Do you have a degree in A&P Dust? Do you know the absorption rates of buccal vs sublingual tissue? Is it different? The same? Does it matter it 3 to 5 minutes between doses? Maybe you give the spray under the tongue because your director doesn't know the difference, maybe he doesn't care? Have you asked him? This isn't supposed to be a pissing match? You've been a medic for 35 years? So what? Medicine changes daily! I only link to that website as a general guideline but the product package insert states it as well. I'm just passing on information from the manufacture that I found based on information during my instruction. The great Dust doesn't know all or we'd all be attending your lectures for standing room only.

The only thing you've confirmed is that what I learned was wrong by your statements not the ideal way. I've read them and you quote..

"The proper route of administration for Nitrolingual is -- and has always been -- sublingual. You can and will get some effect from spraying it on the palatine surface of the tongue, but that is not the ideal or recommended route."

Says who? You? Your protocols? Your A&P teacher you had 35 years ago? What does the tongue have to do with it? Did I even say it would be absorbed by the tongue?

Posted
You came here all excited about learning something new that you didn't know before. A couple of us confirm that knowledge for you, and all of a sudden you don't believe it anymore. WTF is that all about? Did you just come here looking for a fight, or what?

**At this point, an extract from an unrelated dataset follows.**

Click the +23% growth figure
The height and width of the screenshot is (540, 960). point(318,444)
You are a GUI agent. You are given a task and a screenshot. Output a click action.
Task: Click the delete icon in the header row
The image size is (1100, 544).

Closed topic. This isn't even worth discussion if you are incapable of getting a clue. :roll:

Bottom line re-posted for emphasis.

Posted

Basic anatomy.

Top of tongue, thick membrane covered with papillae, i.e. taste buds.

tongue.jpg

Not great for absorption of medications.

Bottom of tongue. Thin mebrane, full of major vessels.

250px-P6231133.jpg

Great for absorbing medications.

Nuff said.

Addendum. Secondary to prior post.

lingual

Pronunciation:

ˈliŋ-gwəl also ˈliŋ-gyə-wəl

Function:

adjective

Etymology:

Latin lingua

Date:

1650

1 a: of, relating to, or resembling the tongue b: lying near or next to the tongue; especially : relating to or being the surface of tooth next to the tongue c: produced by the tongue

In other words sublingual is by it's very name under the tongue. That is where the tongue thing comes from you just mentioned.